Transactions of the …, 2000
The Atlantic sturgeon Acipenser oxyrinchus oxyrinchus has a latitudinally broad distribution along the east coast of North America, with extant populations occurring from the Saint Lawrence River to rivers in southern Georgia. This species once supported intensive caviar-based fisheries that resulted in overharvest and sharply reduced population abundances; presently, directed commercial fishing for Atlantic sturgeon is banned in U.S. waters. We sequenced a 203base-pair section of the mitochondrial DNA (mtDNA) control region of 322 Atlantic sturgeon specimens from 11 river systems across their range to elucidate their stock structure. We found a pronounced latitudinal cline in the number of composite mtDNA haplotypes and in haplotypic diversity, which increased from north to south, from previously glaciated and subsequently recolonized systems to the portion of their range unglaciated during the Pleistocene. The observed number of haplotypes per population ranged from 1 haplotype in each of the two northernmost population samples to 17 in the sample from the Savannah River.

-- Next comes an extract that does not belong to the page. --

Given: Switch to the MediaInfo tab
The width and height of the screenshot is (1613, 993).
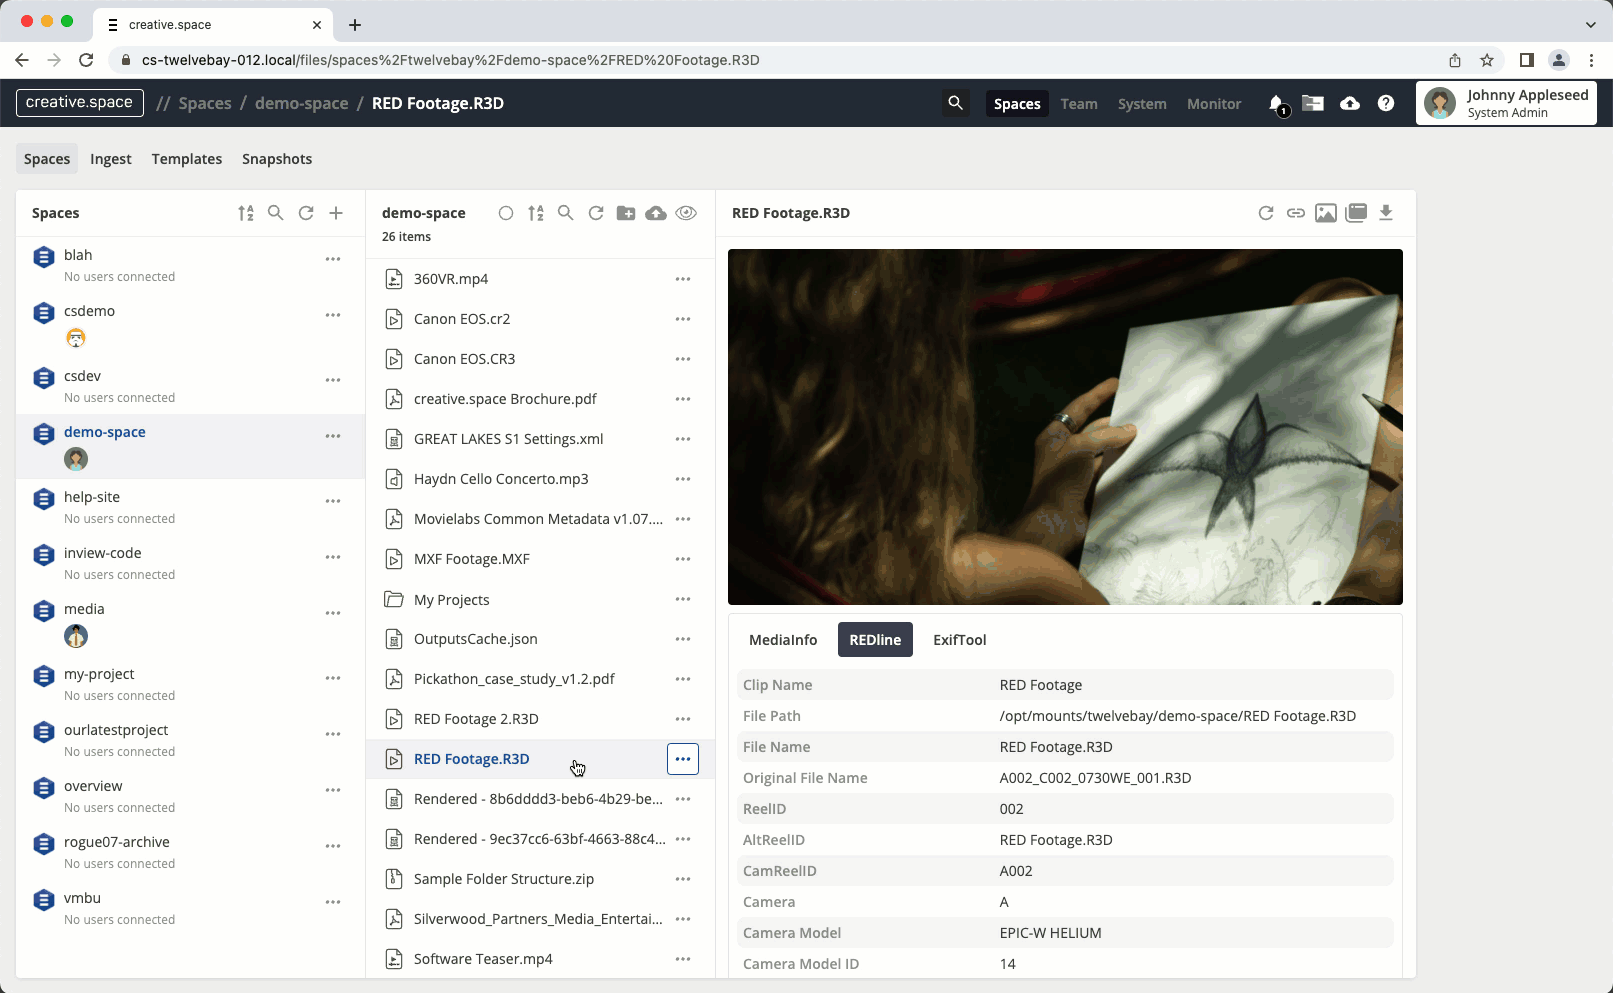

Haplotypic diversity ranged from 0.0 to 0.90. The greater genetic diversity within and among southern populations is likely a product of the persistence of these populations through the Pleistocene and to the faster mutation rates associated with their shorter generation times. Of 39 composite mtDNA haplotypes found, 64% were unique to particular populations. Monomorphism of the two Canadian populations suggested a strong founder effect. Three haplotypes unique to northern populations were probably the result of base substitutions that occurred within the past 10,000 years. In contrast with an earlier study, we found stock structure among southern populations and evidence of at least seven genetic stocks across this subspecies' range.